Records excerpted from a collection:
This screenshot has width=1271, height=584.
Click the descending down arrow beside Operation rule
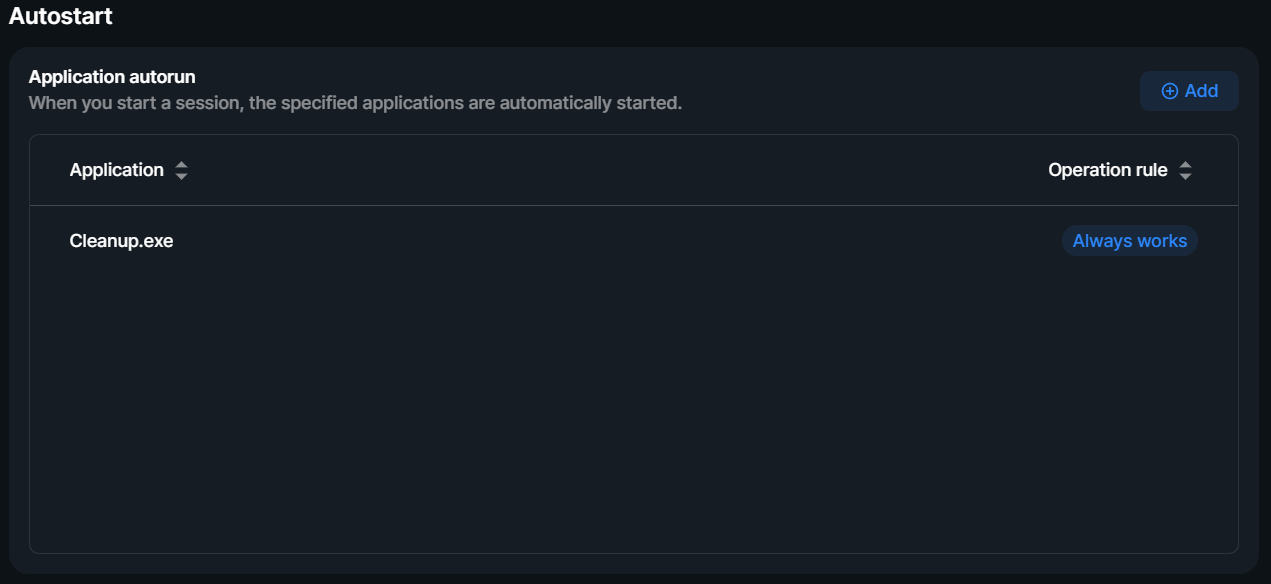1185,177

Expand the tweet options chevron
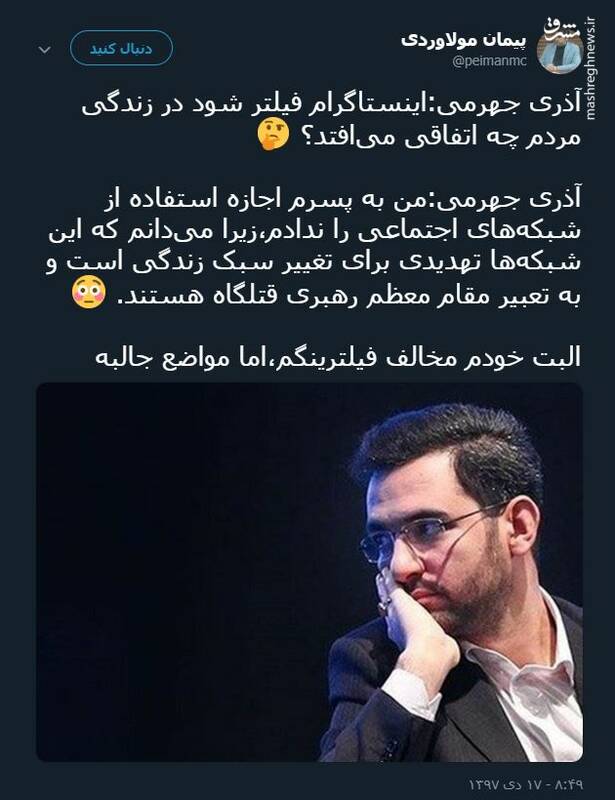(45, 49)
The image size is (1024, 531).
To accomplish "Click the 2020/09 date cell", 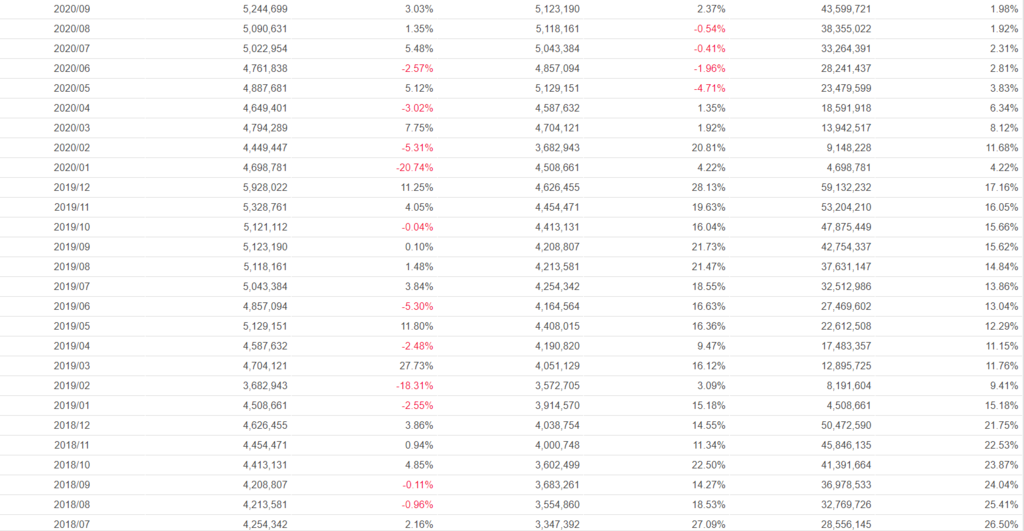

ASSIGNMENT:
Could you output every record above exactly as written, leaving out the pictures?

EXERCISE ANSWER:
This screenshot has width=1271, height=584.
Click the descending down arrow beside Operation rule
1185,177

Expand the tweet options chevron
(45, 49)
The image size is (1024, 531).
To accomplish "Click the 2020/09 date cell", 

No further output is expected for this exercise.